Concatenation of similar files

The simple (haha) question: Is there a better way to do this?


$files = scandir("somedirectory");
array_shift($files);
array_shift($files);
foreach($files AS $file) {
    $root = array_shift(explode(".",$file));
    file_put_contents($root.".log",file_get_contents($file),FILE_APPEND); //This seems... wasteful, somehow, but I cant think of a better way.
    unlink($file);
}

(File formats are timestamped, so they’ll be something like… moo.Apr20.log)

Barring executing a system command to merge the files, I personally don’t think there is. I mean, you’re going to have to read the file data to save it to the target file, although you could stream the data as you go; as opposed to reading the file in its entirety.

I’d probably start with something like…


<?php
class FileFilter extends FilterIterator
{
  public function accept(){
    return $this->current()->isFile();
  }
}

$directory = new DirectoryIterator('C:\\PHP');

foreach(new FileFilter($directory) as $file){
  echo $file->getFilename(), PHP_EOL ;
}

/*
  glib-2.dll
  gmodule-2.dll
  go-pear.bat
  icudt36.dll
  icudt38.dll
  icuin36.dll
  icuin38.dll
  icuio36.dll
  icuio38.dll
  icule36.dll
  icule38.dll
  iculx36.dll
  iculx38.dll
  icutest.dll
  icutu36.dll
  icutu38.dll
  icuuc36.dll
  icuuc38.dll
  install.txt
  libeay32.dll
  libenchant.dll
  libenchant_ispell.dll
  libenchant_myspell.dll
  ...
  ...
  ...
*/

Then I’d move onto wrapping $file with an object to provide the target filename, most likely using a strategy of some sort.

Maybe ending up with something like…


$directory = new DirectoryIterator('C:\\PHP');
$directory = new FileFilter($directory);
$saver = new FileSaver(new FileSaverStrategyDefault);

foreach($directory as $file){
  $saver->save($file);
}

Maybe. :slight_smile:

Agree with Anthony that I like SPL, but not sure I agree about the overhead of so many classes… SPL is pretty complete and what you’re doing is simple enough not to need all that (imo).

Main suggestion or change I’d make is to chunk the input files line by line (or in limited byte-size chunks) instead of using file_get_contents… so if you have a huuuuge file it doesn’t suck up all of your system memory to read it and ultimately crash your PHP instance because you don’t have enough memory allocated when you come across a 1GB file (I’ve done this before lol). :slight_smile:

This will use a little more memory than a simple fread / fwrite variation on your original, but i think its worth it to use SPL. Very clean library / good habit to form.

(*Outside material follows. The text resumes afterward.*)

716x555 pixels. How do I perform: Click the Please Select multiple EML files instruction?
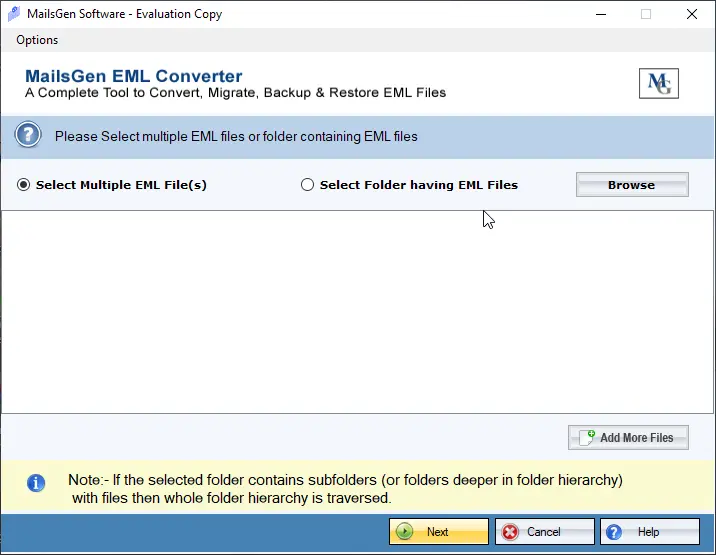click(x=236, y=136)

$log = new SplFileObject($root.".log","a");
$dir = new DirectoryIterator('directorypath');
foreach($dir as $f) {
    if ($f->isFile() && $f->isReadable() {
        $file = $f->openFile("r");
        foreach ($file as $num => $line) {
            $log->fwrite($line."\
");
        }
    }
}

Some good points there Transio. :slight_smile:

Taking those on-board, can you suggest some improvements?


<?php
class ReadableFileFilter extends FilterIterator
{
  public function accept(){
    return $this->current()->isFile() && $this->current()->isReadable();
  }
}

function getTargetFilename(SplFileInfo $file){
  /*
    Add something clever here
  */
  return 'txt.log';
}

$directory = new GlobIterator('C:\\Users\\Anthony\\*.txt');

foreach(new ReadableFileFilter($directory) as $file){
  $target = new SplFileObject(getTargetFilename($file), 'a+');
  foreach($file->openFile() as $line){
    $target->fwrite($line);
  }
}

Such as cat. I honestly think this would be simplest and fastest. Is there a reason which counts this out, after all it does sound awfully like a logfile management task (as such typically called by cron). Is it *nix based?

LOL yeah, cups, cat would be wayyyy faster AND simpler at the php level…


$dir = new DirectoryIterator('directorypath');
foreach($dir as $file) {
    if ($file->isFile()) {
        $path = $file->getRealPath();
        shell_exec("cat {$path} >> {$root}.log");
        unlink($file->getRealPath());
    }
}  

And done. :slight_smile:

Or maybe even be faster… execute all in one cat.


$dir = new DirectoryIterator('directorypath');
$path = "";
foreach($dir as $file)
    if ($file->isFile()) $path .= $file->getRealPath() . " ";

shell_exec("cat {$path} >> {$root}.log");

foreach($dir as $file)
    if ($file->isFile()) unlink($file->getRealPath());

It is *nix based, but on a system i do not have control over (tbh I havent actually checked if PHP is allowed to exec() on the system, generally assumed it wouldnt be able to), so cron wasnt really an option to me.